Telescopic handle for a suitcase

Abstract

A telescopic handle for a suitcase having: a fixed plate, which is designed to be fixed to a rear wall of the suitcase; a movable plate, which is coupled to the fixed plate in a sliding manner; a grip, which is fixed to the movable plate, is “U”-shaped, and comprises a handle, which is connected to the movable plate by means of two connection crosspieces, which are arranged at the opposite ends of the handle; and a locking system, which is designed to lock the sliding of the movable plate relative to the fixed plate when it reaches a contracted position and an extended position. The locking system has a control lever, which is arranged inside the grip between the two connection crosspieces and is hinged to the two connection crosspieces so as to rotate around a rotation axis, which is perpendicular to the sliding direction.

Description

CROSS-REFERENCE TO RELATED APPLICATIONS

This application claims priority from Italian Patent Application No. 102018000010366 filed on Nov. 15, 2018, the disclosure of which is incorporated by reference.

TECHNICAL FIELD

This invention relates to a telescopic handle for a suitcase.
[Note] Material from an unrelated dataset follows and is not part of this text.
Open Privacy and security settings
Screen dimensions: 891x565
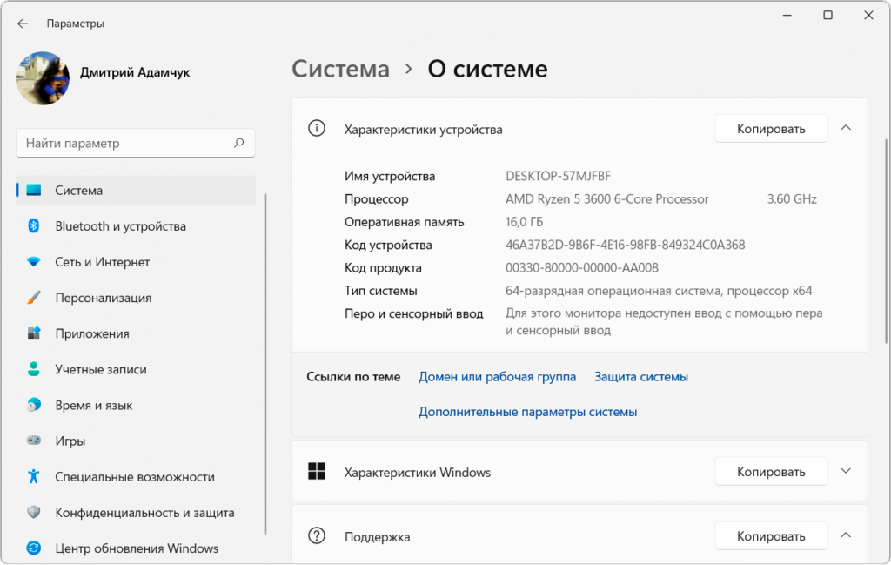click(x=144, y=513)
The invention finds advantageous application in a suitcase with wheels (normally referred to as roller case), to which explicit reference will be made in the description below without because of this loosing in generality.

PRIOR ART

A suitcase with wheels (namely, a roller case) comprises an openable shell with the shape of a parallelepiped, which can house the objects to be transported. At least two wheels, which allow the suitcase to roll on the ground, are fixed to a lower wall of the shell and a telescopic handle is fixed to the rear wall of the shell, said telescopic handle being movable between an extended position, in which the handle is at a given distance from the shell so as to allow users to pull the suitcase without having to bend, and a contracted position, in which the handle is close to the shell so as to minimize the space occupied when the suitcase does not need to be pulled.
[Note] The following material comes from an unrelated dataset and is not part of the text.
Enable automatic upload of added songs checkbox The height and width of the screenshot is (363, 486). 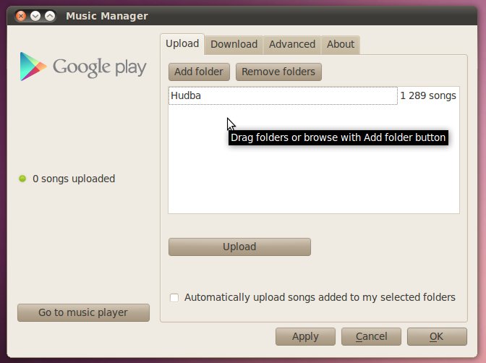pos(174,297)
Patent applications JP2015136398A and U.S. Pat. No. 5,620,070A disclose a suitcase provided with a telescopic handle, whose extension or contraction movement is locked by a locking system, which is controlled by a control lever, which is coupled to a grip of the telescopic handle.

DESCRIPTION OF THE INVENTION

The object of the invention is to provide a telescopic handle for a suitcase, said telescopic handle having small dimensions as well as a limited weight and being, at the same time, adequately sturdy and resistant so as to have a very long operation life, even if it is subjected to an intense use.

According to the invention, there is provided a telescopic handle for a suitcase according to the appended claims.

The appended claims describe preferred embodiments of the invention and form an integral part of the description.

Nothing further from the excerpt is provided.